Just before Israel began their ground offensive in Gaza, their forces spotted a group of heavily armed Hamas terrorists emerging from an underground tunnel into Israeli territory, evidently heading towards an Israeli village. The tunnel was part of an extensive network.
"I can't imagine anything more terrifying," said one Israeli. "They're armed with machine guns, anti-tank missiles, grenades and a few thousand rounds of ammunition, tranquillisers and handcuffs and they're coming for you and they're coming for your children. . ."
To find and destroy the tunnels, the Israelis say, was why the ground offensive became necessary.
Not that the Israelis are having it all their own way. With 29 soldiers killed and international airlines cancelling flights to Tel Aviv airport because a Hamas rocket landed a distance away, they are having a big price to pay.
Why do rockets continue to fall into Israel? The Washington Post doubtless has the truth.
"So far Hamas's campaign against Israel has been a dismal failure. Thanks in part to Israel's Iron Dome anti-missile system, some 1,200 rockets fired at Tel Aviv, Jerusalem and other cities have caused only one Israeli death and a few other casualties. Attempted commando attacks via the sea and a tunnel were stopped short, and a drone that ventured into Israel was quickly shot down. . .
"Why would Hamas insist on continuing the fight when it is faring so poorly?

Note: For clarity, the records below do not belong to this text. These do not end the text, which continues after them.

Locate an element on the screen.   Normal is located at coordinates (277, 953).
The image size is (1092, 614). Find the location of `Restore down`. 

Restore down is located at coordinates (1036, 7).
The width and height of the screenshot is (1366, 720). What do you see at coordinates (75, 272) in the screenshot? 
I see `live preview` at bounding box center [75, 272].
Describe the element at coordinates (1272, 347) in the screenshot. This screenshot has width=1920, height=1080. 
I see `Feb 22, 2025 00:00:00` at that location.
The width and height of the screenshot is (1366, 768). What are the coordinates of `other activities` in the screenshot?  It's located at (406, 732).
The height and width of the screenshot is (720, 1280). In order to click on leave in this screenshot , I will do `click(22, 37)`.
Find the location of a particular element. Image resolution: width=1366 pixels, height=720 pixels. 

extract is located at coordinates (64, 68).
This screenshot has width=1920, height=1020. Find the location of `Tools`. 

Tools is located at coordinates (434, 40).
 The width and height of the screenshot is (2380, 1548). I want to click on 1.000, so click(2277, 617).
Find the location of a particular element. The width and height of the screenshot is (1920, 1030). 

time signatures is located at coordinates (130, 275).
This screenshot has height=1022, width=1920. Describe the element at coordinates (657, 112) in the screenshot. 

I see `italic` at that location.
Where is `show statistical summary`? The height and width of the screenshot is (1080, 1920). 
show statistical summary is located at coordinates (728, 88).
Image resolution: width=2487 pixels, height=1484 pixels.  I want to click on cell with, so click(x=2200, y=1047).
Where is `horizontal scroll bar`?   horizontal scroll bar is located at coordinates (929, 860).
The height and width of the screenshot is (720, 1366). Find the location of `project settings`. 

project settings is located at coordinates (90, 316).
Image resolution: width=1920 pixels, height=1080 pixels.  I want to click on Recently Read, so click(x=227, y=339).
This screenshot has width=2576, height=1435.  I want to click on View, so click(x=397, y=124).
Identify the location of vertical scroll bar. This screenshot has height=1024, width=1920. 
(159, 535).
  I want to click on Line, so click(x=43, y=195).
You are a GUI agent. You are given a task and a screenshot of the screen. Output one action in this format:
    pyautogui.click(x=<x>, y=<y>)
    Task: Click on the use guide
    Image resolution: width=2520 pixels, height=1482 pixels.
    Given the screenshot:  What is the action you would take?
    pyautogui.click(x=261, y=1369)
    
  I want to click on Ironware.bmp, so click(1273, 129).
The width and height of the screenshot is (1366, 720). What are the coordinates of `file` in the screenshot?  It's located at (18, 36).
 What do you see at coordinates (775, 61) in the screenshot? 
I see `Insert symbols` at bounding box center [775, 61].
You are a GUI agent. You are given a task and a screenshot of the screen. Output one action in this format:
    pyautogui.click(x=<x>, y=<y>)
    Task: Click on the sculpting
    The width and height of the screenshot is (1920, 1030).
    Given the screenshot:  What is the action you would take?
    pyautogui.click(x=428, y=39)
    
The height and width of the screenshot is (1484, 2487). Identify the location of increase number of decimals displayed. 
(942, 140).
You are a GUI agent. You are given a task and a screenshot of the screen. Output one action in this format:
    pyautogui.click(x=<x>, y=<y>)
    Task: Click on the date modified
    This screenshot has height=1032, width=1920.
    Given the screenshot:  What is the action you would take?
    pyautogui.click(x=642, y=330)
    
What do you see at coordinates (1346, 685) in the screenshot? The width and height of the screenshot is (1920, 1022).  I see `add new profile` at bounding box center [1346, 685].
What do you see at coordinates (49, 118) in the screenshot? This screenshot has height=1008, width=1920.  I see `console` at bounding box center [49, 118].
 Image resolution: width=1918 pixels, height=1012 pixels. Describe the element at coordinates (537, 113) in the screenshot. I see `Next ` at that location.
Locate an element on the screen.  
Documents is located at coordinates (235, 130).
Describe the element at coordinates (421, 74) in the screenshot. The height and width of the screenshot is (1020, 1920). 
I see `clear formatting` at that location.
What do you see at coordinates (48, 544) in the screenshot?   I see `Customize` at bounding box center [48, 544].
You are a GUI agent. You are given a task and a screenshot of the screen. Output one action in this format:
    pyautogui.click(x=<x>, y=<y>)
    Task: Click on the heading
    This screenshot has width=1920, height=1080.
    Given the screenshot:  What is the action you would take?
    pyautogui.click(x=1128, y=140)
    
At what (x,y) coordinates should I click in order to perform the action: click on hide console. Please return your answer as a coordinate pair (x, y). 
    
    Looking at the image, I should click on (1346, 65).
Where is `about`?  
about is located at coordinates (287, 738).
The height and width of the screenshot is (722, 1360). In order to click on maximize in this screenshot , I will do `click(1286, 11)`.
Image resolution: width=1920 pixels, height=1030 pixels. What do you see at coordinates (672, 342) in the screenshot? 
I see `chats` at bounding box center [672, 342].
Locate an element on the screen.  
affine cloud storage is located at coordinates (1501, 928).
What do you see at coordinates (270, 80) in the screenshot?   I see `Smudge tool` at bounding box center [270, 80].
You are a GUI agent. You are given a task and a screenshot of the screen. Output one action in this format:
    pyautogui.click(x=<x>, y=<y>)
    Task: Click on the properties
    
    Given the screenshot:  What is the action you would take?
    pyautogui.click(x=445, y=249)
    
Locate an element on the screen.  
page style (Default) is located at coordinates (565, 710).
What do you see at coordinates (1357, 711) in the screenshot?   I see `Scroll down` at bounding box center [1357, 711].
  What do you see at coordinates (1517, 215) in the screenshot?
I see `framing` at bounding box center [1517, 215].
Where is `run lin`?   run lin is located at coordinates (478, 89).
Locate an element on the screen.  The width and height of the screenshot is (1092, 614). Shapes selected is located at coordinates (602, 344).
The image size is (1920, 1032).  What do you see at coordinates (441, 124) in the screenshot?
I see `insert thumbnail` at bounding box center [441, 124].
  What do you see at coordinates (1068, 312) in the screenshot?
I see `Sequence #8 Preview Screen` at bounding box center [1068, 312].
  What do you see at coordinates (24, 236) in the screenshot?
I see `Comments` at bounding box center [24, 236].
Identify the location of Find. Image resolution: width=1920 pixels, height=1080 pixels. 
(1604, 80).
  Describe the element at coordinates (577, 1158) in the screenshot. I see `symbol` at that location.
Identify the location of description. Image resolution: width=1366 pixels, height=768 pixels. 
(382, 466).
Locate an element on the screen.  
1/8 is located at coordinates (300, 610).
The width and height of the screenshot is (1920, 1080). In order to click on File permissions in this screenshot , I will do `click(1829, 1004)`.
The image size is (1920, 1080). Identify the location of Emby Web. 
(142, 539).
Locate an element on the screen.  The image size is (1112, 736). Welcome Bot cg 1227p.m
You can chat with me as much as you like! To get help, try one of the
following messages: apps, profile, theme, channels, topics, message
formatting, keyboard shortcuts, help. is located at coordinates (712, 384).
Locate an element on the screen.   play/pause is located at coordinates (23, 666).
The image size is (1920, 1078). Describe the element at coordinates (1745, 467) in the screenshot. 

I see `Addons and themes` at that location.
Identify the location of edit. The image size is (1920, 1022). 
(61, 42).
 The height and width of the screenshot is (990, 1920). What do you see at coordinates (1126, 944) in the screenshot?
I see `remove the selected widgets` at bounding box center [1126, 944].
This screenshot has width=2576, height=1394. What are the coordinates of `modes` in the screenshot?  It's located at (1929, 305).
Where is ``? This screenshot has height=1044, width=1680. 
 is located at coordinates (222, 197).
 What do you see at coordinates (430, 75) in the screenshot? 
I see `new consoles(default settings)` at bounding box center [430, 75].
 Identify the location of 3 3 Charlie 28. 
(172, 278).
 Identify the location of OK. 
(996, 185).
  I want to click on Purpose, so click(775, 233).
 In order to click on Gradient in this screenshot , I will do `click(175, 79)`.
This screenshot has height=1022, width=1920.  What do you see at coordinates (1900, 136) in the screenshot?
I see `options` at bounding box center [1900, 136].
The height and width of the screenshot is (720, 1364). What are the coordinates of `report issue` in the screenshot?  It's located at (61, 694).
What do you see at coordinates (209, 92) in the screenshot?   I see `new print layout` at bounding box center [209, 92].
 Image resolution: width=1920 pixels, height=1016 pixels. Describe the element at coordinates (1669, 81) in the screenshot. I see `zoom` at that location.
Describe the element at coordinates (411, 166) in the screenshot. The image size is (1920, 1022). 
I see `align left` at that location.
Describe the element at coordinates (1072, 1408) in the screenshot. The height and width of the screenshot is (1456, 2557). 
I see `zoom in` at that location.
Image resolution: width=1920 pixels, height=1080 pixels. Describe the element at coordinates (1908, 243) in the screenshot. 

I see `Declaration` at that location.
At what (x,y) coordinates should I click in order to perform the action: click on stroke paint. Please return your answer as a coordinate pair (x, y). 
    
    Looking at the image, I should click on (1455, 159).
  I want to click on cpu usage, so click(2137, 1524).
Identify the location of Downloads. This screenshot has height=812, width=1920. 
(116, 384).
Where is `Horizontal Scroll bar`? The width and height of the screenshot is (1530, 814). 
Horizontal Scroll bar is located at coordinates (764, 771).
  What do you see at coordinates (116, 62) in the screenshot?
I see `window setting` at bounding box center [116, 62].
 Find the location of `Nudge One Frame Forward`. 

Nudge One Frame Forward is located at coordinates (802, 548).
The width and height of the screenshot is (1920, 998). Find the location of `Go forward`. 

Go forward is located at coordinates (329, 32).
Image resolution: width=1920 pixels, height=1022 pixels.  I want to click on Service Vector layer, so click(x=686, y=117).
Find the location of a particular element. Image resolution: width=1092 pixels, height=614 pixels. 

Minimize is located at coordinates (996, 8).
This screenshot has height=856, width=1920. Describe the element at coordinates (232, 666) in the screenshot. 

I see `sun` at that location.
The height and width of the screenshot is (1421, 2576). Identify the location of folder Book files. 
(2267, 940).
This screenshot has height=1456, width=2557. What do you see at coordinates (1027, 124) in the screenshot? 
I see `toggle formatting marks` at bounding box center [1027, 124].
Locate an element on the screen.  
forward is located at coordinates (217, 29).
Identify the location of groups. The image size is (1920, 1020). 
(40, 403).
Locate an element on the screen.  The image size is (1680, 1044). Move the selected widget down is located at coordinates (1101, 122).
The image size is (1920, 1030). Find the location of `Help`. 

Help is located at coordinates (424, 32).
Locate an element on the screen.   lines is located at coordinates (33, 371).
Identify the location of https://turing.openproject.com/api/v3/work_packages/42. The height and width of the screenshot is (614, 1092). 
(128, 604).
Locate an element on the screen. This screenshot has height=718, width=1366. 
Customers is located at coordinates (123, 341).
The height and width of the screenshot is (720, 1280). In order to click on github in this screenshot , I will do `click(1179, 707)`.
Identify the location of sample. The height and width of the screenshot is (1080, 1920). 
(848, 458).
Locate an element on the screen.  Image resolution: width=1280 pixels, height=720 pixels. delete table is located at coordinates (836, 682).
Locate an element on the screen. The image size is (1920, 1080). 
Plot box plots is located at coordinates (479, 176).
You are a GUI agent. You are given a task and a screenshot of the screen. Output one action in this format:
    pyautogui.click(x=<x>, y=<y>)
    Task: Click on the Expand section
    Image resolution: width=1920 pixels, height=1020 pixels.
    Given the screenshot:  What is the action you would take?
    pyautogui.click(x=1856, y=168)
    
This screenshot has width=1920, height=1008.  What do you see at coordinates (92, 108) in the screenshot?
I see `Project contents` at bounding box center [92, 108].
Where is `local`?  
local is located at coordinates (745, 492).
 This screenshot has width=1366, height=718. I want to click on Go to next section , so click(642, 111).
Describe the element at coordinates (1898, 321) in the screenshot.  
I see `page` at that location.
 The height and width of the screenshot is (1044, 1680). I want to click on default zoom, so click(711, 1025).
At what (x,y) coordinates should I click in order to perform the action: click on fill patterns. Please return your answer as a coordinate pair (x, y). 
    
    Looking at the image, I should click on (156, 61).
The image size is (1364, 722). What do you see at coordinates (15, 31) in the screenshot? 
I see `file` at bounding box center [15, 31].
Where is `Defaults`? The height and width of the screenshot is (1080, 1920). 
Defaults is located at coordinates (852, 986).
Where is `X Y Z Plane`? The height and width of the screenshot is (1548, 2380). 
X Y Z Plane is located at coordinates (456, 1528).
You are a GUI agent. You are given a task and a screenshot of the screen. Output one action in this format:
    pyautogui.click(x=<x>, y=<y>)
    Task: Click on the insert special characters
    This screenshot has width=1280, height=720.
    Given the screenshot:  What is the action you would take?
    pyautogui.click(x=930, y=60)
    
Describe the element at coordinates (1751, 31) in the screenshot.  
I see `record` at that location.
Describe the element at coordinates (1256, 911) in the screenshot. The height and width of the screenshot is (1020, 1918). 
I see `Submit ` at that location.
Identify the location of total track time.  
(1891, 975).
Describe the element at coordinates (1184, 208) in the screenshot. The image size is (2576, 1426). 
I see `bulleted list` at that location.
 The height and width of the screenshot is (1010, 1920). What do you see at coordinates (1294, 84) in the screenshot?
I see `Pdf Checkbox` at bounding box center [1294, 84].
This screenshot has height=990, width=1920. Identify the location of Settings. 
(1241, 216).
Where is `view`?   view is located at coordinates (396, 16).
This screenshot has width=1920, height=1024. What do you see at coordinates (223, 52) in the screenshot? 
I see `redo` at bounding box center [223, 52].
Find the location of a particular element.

The only plausible answer is stomach-turning: The Islamic movement calculates that it can win the concessions it has yet to obtain from Israel and Egypt not by striking Israel but by perpetuating the killing of its own people in Israeli counterattacks. . . Hamas probably calculates that more deaths will prompt Western governments to pressure Israel to grant Hamas's demands."
US columnist Charles Krauthammer says while Hamas deliberately aims rockets at civilians, Israel painstakingly tries to avoid them, actually telephoning civilians in the area and dropping warning charges, so-called roof knocking.
The whole point of Hamas's rockets, he says, is to draw Israeli counterfire.
"This produces dead Palestinians for international television. Which is why Hamas perversely urges its own people not to seek safety when Israel drops leaflets warning of an imminent attack.
"It's to the Israelis' credit that amid all this madness [the depravity of Hamas, the world's treatment of Israel and the UN's incessant condemnations] they haven't lost their moral scruples. Or their nerve. Those outside the region have the minimum obligation, therefore, to expose the madness and speak the truth. Rarely has it been so blindingly clear."